The NVIDIA A800 PCIe 80 GB is a high-performance data center accelerator GPU designed for AI, high-performance computing (HPC) and large-scale data analytics workloads. Launched in 2022 as a regional variant of the A100 to comply with export regulations, it belongs to NVIDIA’s Ampere-based Tensor Core GPU family and targets enterprise servers and cloud environments rather than consumer gaming systems.
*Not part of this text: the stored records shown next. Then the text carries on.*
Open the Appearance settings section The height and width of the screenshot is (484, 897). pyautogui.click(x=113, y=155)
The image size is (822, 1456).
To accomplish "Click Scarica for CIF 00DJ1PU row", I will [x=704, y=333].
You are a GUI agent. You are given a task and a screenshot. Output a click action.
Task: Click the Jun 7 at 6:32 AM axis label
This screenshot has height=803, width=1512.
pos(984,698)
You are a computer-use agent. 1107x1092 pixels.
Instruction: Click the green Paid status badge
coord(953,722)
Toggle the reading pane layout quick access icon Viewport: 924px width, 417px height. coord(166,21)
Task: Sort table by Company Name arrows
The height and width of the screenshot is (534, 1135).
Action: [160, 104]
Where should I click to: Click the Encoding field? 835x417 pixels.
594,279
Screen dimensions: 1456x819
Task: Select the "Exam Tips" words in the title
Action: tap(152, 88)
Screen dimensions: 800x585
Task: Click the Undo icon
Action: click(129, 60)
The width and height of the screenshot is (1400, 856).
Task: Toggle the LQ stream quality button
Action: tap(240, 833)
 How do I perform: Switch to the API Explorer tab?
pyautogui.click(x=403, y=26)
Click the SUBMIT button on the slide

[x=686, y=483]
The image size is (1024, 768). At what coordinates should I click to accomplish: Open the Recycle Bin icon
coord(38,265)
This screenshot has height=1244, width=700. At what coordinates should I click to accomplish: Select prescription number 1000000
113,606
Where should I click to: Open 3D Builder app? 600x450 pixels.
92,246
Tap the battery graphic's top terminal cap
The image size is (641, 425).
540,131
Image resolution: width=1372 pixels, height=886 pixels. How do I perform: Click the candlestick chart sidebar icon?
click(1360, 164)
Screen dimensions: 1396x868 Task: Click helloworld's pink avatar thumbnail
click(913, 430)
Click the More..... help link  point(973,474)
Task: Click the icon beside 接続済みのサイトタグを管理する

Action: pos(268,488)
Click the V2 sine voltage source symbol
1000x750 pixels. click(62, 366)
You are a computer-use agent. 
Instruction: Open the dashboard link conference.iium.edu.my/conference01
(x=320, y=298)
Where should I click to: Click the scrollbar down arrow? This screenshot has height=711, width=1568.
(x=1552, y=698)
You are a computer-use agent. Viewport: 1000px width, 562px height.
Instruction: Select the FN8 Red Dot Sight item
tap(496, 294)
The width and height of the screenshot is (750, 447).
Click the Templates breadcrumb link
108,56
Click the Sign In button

Built on advanced 7 nm process technology, the A800 PCIe 80 GB combines massive floating‑point throughput, high‑bandwidth HBM2e memory and NVLink interconnect to power demanding training and inference workloads in modern data centers [web:62][web:65][web:66][web:70][web:73][web:74][web:69].

The A800 PCIe 80 GB features 8192 FP32 CUDA cores and 512 third‑generation Tensor Cores per GPU, delivering up to 19.5 TFLOPS of FP32 performance and up to 312 TFLOPS of Tensor performance with TF32 or FP16 operations depending on the configuration [web:65][web:66][web:67][web:70]. The underlying GA100-class GPU die integrates tens of billions of transistors with a large die area optimized for parallel compute rather than graphics, and typical clocks are around 1065 MHz base and up to 1410 MHz boost in PCIe form factors, balancing performance and efficiency under sustained data center workloads [web:64][web:62][web:73].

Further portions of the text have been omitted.